— START EXCERPT TO READ —
The custom press 1206 used in this exemplary embodiment is shown in a top view in Figure 4A and in a side view in Figure 4B. The press 1206 is formed by two flat sheets of cold rolled aluminum 1208 and 1210 held together by a clip 1212 that is riveted 1214 to each of the sheets. In this exemplary embodiment, the top aluminum sheet 1208 is 8" long by 1 3/8" wide and the bottom aluminum sheet 1210 is 8" long by 1 1/2" wide. The back edge 1211 of the bottom sheet 1210 is turned up to form an "L"-shape (i.e., lip) that is sized so as to be flush with the top sheet 1208 when the sheets are pressed together by the clip 1212.

As shown in Figures 14 and 15, the top and bottom sheets 1208 and 1210 are separated and the cut fibers of the hank 1202 are inserted into the press 1206 such that their ends 1203 abut the lip 1211 of the bottom sheet 1210. The two sheets 1208 and 1210 are then clipped onto the fibers such that the two sheets are substantially parallel and generate pressure on the end portions 1205 of the fibers that are clipped (enclosed) in the press. The dimensions of the press are designed so that it holds a set length of the end portions 1205 of the fibers while being able to pass through the furnace without getting stuck. While aluminum allows for good heat regulation, the sheets are made of another material such as stainless steel in further embodiments. Additionally, the sheets have different dimensions in further embodiments (e.g., width increased to hold a greater length of the end portions in the press).

The secured and cut hanks of yarn with the press applied are then run through a fiber relaxation tunnel 1602, which is a specially-designed conveyor furnace as shown in Figure 16. A conveyor belt moves each hank of yarn through the furnace tunnel for six minutes. A series of resistances heat the inside of the tunnel to a temperature of 135°C (275°F). In further embodiments, this relaxation process is performed at a temperature of 110°C-150°C for 2-12 minutes. However, it has been found that the best results are obtained at

approximately 135° C for approximately 6 minutes. In this embodiment, three fans keep the air constantly moving inside the tunnel to guarantee that a steady temperature is maintained during the trip through the tunnel. The heat and constantly moving air inside the tunnel at least partially evaporate the extrusion oil so that the fibers are relaxed and tension is released. Additionally, they relax and contract the fibers so as to produce a thread that detaches properly when being brushed so that the necessary volume can be obtained.

Figures 17 and 18 show hanks that have passed through the relaxation tunnel.
— END EXCERPT TO READ —
=== YOUR TASKS ===
[a] Answer these from the passage on the fiber press and relaxation tunnel:
(i) What metal are the two press sheets made of in the described embodiment?
(ii) For how long does the conveyor belt move each hank through the tunnel?
(iii) How many fans keep the air moving inside the tunnel?
[b] Write the next part of the passage on the fiber press and relaxation tunnel, starting after its final sentence.
The material that comes next is from a different source than the passage above.
— START PROVIDED DATA —
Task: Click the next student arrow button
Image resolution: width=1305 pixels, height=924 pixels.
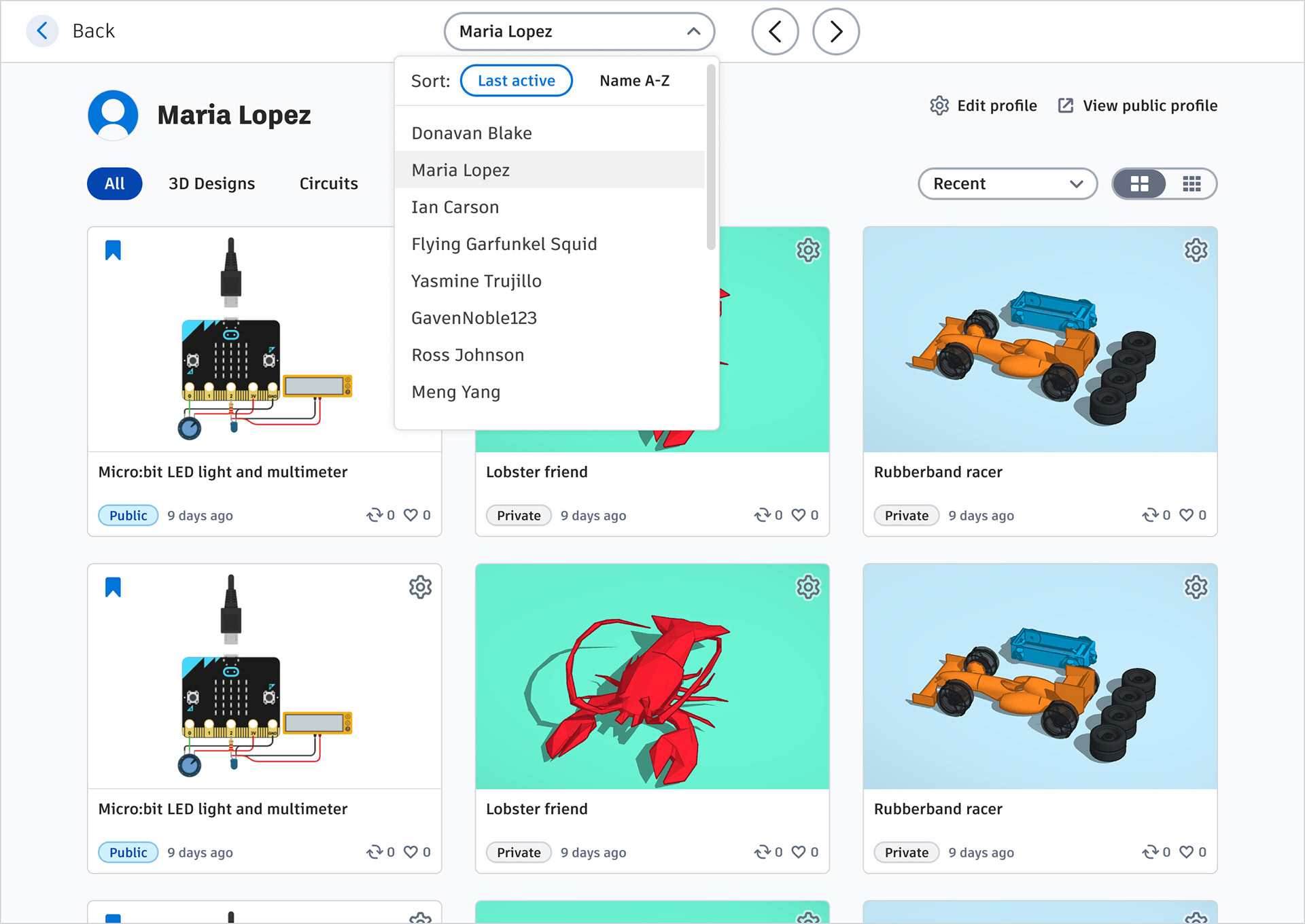Action: [x=835, y=31]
— END PROVIDED DATA —
=== ANSWERS TO THE TASKS ===
[a]
(i) Cold rolled aluminum
(ii) Six minutes
(iii) Three

[b]
Because the end portions of the fibers are clipped in the press when passing through the tunnel, the fibers remain oriented and the tips (ends) of the fibers do not contract or deform in the tunnel. The press holds and presses the end portions of the fibers during passage through the furnace so that the temperature of the furnace does not act directly on this portion of the fibers. The end result is uneven, natural looking, and softer tips (ends) than the rest of the fibers. This produces extensions with tips having an almost natural finish that resembles human hair. When removing the press after exiting the tunnel, the end portions are straight (ironed) and look like natural human hair because they have an uneven and natural finish. And the resulting tips are smooth because the press prevents or reduces entanglement of the fibers. This facilitates the making of braids, hair styling, and final finishing. The relaxation tunnel (along with the press) provides a much better product as compared to conventional processes that after extrusion pass the thread through rollers with teeth that grind the thread so as to cause irregularities and then comb the cuffs to obtain the volume.

After a hank leaves the relaxation tunnel, the press that holds the end portions is removed and the hank is hung from its middle (e.g., by the tie). The resulting tips are self- ironed (smooth). The hanging fibers rest at ambient temperature (e.g., 15°C-25°C) for 24 hours. In one preferred embodiment, rest is at an average temperature of 18°C (64°F).

During the resting time, the fibers are cooled, relaxed, and extrusion oil is evaporated. This allows the fibers to finish contracting and releasing tension, as shown in Figures 19 and 20. After this rest period, the fibers have the desired final volume and texture. In further embodiments, this resting process is performed for 16-30 hours at a temperature of 10°C- 30°C.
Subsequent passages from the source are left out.